In other words, despite being written before the election, the book
reinforces the stereotypes about the typical Bush voter. Liberals
everywhere consoled themselves on November 3rd with the idea that the
country was simply too stupid to vote for the obviously superior
candidate. "The Great Divide" agrees with this self-flattering
appraisal, but conjoins it with the equally stupid idea that red state
voters are economically behind the curve as miners or farmers rather
than web designers or financial analysts.

This week's Village Voice has a cartoon that encapsulates this kind of
elitism. You can see it at: http://www.villagevoice.com/sutton/ under
the caption "Gap-Toothed, Missing Link Troglodytes Delighted by
Presidential Election Outcome." The cartoon depicts two obviously
working-class men standing on an unemployment line saying things like,
"Shee-yit, America shore is number one, ain't we."

Unfortunately, Frank seems to be operating under the mistaken impression
that "class conflict...defined the [Democratic] party in the old days."

This becomes more obvious in his look at Ohio Congressman "Sherrod
Brown's Myths Of Free Trade: Why American Trade Policy Has Failed." He
writes:

>>Someone who understands the implication of this is Representative
Sherrod Brown, a Democrat from the steel-producing 13th District of
Ohio, and a liberal of the old school. In ''Myths of Free Trade'' he
describes the role that the false religion of unregulated free trade has
had in reopening the class divide, and also what we might do about it.
For him the word ''elite'' refers not to someone who likes books, but to
the industry lobbyists whose planes clogged National Airport and whose
gifts inundated Capitol Hill during the debate over Nafta. Brown could
easily have taken the anti-intellectual route to populism since, as he
points out, virtually the entire pundit class, regardless of party,
routinely supports free-trade agreements (and just as routinely depicts
opponents as ''selling out the poor'' or Luddites). The real battle he
lays out is not between salt-of-the-earth folks and effete know-it-alls,
or between tolerant Metro and screeching Retro: it is between all of us
and the corporate power that today bombards labor and environment from
the ideological heights of free trade.<<

If the real battle is between "all of us" and "corporate power," then
the question of Brown's participation in the Democratic Party must be
addressed. Like Dennis Kucinich and many other well-meaning Democrats,
Brown serves merely as window-dressing. Their role in the Democratic
Party is to provide a glimmer of hope that the party can once again be
returned to the "focus on class conflict" that defined it in the past.

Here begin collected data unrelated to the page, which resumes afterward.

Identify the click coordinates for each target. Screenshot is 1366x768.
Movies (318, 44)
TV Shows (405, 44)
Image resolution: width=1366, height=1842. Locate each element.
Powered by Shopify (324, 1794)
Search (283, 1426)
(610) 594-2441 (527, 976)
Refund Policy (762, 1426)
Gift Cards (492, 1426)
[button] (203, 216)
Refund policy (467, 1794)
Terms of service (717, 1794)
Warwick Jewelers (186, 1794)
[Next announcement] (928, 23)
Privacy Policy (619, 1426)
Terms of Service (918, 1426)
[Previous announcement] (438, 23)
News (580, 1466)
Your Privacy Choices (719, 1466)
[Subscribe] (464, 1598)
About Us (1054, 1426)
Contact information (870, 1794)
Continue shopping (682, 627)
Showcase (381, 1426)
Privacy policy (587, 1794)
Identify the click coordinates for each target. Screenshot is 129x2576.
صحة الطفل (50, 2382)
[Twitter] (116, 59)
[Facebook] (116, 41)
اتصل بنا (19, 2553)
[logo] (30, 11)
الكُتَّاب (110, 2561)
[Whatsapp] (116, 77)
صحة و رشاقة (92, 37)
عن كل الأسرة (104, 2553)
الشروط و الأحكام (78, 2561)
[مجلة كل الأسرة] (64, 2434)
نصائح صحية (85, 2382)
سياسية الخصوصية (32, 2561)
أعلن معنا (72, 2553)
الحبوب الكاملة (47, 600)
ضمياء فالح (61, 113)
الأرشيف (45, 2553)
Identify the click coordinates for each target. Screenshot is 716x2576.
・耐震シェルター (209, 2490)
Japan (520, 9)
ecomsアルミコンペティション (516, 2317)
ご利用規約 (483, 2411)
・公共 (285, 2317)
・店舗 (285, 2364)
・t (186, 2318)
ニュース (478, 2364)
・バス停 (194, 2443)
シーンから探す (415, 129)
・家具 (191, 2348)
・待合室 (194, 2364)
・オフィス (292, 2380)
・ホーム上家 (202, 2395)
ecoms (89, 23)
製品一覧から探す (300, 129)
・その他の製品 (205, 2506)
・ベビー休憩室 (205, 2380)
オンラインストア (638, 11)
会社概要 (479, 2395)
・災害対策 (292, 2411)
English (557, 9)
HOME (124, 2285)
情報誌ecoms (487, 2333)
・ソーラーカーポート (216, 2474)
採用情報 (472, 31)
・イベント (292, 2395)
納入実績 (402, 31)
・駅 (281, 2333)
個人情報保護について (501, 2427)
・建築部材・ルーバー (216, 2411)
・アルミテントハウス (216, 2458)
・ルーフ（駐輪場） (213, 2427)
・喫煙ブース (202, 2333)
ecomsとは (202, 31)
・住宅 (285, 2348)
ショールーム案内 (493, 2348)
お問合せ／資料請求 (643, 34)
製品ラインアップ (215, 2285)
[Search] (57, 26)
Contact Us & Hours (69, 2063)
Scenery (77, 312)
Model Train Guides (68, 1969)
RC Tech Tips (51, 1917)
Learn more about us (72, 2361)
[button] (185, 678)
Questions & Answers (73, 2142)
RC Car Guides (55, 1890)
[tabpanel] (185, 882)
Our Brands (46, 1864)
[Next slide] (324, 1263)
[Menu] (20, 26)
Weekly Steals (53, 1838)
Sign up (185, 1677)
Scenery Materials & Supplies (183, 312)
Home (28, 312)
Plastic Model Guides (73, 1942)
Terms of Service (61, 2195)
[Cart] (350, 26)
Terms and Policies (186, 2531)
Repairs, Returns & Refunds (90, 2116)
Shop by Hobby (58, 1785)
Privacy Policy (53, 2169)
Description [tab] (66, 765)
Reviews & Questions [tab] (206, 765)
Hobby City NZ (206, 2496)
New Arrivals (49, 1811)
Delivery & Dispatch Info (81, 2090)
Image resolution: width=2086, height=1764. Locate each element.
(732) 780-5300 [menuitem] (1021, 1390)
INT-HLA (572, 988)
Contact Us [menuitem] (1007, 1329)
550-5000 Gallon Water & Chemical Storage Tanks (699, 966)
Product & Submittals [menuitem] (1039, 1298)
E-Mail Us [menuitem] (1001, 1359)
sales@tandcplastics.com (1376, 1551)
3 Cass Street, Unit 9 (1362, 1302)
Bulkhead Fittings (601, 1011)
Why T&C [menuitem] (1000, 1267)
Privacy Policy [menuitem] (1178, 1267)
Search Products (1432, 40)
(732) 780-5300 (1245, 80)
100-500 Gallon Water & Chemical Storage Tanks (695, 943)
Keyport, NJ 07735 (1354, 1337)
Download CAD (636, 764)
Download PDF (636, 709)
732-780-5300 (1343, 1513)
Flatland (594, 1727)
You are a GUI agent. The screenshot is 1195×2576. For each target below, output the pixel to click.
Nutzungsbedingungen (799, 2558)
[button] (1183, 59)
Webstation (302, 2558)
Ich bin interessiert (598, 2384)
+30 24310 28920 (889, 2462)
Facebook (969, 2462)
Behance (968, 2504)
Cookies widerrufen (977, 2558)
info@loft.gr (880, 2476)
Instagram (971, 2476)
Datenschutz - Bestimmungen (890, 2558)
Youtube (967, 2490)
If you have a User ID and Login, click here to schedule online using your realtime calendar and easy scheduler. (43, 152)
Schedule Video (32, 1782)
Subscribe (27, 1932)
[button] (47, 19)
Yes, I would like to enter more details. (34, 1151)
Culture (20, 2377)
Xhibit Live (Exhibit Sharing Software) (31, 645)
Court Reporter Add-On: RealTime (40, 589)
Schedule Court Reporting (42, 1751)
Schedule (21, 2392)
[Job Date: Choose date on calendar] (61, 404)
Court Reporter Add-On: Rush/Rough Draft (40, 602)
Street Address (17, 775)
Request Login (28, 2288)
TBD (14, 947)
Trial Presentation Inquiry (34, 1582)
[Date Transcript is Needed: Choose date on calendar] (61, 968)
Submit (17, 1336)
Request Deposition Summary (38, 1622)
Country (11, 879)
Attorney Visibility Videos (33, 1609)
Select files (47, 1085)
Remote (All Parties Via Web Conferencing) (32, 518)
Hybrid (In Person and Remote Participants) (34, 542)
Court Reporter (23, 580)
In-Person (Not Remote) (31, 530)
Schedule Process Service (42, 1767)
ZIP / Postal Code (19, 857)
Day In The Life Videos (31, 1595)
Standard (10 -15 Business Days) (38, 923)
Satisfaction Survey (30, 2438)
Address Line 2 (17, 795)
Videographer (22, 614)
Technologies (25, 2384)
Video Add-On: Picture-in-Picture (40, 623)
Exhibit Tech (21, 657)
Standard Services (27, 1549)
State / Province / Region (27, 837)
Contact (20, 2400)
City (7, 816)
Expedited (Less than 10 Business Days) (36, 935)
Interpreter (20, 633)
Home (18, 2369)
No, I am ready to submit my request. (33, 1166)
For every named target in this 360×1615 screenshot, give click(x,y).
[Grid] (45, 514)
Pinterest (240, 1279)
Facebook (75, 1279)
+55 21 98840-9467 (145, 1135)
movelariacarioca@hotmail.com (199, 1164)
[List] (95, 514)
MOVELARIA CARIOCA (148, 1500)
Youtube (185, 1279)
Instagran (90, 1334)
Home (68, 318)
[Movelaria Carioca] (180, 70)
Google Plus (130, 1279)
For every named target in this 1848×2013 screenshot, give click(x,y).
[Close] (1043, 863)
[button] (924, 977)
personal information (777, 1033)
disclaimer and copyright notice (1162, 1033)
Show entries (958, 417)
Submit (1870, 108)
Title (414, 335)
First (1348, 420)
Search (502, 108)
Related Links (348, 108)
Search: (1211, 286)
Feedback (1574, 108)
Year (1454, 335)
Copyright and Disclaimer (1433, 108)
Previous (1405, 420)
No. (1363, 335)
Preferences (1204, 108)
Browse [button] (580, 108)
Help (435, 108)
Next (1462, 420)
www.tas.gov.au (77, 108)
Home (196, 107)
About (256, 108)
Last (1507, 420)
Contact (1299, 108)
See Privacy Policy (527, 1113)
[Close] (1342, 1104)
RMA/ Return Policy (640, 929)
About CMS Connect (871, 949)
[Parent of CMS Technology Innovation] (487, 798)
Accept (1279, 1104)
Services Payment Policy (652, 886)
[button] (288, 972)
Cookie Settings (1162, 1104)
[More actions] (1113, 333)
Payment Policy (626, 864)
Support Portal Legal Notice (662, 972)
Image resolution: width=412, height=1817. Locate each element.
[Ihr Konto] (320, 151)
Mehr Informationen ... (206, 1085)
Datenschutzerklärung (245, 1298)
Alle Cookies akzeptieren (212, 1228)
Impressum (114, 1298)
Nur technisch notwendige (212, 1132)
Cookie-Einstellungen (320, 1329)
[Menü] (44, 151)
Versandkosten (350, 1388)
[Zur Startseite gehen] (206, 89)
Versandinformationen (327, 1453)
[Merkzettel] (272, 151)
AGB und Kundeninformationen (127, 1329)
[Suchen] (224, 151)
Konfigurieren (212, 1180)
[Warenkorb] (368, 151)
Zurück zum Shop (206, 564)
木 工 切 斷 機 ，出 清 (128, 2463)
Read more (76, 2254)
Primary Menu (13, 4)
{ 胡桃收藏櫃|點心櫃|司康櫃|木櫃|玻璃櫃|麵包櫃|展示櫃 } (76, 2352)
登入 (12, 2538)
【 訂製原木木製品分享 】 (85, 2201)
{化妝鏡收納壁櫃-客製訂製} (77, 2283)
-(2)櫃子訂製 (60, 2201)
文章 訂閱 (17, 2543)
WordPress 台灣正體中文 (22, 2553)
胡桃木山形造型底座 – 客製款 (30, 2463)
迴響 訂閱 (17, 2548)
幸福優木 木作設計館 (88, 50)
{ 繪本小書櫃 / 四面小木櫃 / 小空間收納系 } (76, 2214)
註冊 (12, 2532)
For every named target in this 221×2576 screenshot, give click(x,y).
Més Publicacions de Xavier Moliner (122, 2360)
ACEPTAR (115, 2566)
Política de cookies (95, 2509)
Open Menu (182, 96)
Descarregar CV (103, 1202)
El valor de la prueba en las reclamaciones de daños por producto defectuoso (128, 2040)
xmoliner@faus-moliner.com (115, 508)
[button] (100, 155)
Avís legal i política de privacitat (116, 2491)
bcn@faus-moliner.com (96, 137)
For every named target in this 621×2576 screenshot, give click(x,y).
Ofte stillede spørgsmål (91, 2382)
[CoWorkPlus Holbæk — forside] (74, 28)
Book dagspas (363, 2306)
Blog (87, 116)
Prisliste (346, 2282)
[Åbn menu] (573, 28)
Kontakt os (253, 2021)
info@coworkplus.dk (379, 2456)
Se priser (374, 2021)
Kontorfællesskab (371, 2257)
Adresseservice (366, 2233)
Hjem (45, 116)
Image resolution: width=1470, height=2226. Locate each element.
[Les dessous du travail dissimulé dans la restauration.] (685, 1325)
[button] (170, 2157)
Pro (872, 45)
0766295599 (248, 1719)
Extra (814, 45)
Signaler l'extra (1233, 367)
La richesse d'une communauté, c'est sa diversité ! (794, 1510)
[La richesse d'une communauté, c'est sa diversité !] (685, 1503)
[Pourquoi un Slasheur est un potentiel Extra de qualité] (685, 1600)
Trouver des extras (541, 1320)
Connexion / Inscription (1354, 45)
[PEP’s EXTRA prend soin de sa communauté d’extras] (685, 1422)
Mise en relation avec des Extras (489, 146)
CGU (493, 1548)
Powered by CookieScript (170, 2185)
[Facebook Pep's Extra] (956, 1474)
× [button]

Considering the underlying structural economic changes that have caused
the rightward shift of the Democratic Party, you have to consider this
type of hope as utterly vain. The one thing that left-liberals like
Thomas Frank fail to understand is that DLC type policies are driven by
the exigencies of world capitalism rather than ideology. The ruling
class in the USA opened up an attack on working people not because it
had been seduced by Thomas Friedman columns but because German and
Japanese big business had made inroads into its profits. Once this
process began to unfold, ideologists stepped forward to rationalize it.
Being determines consciousness, after all.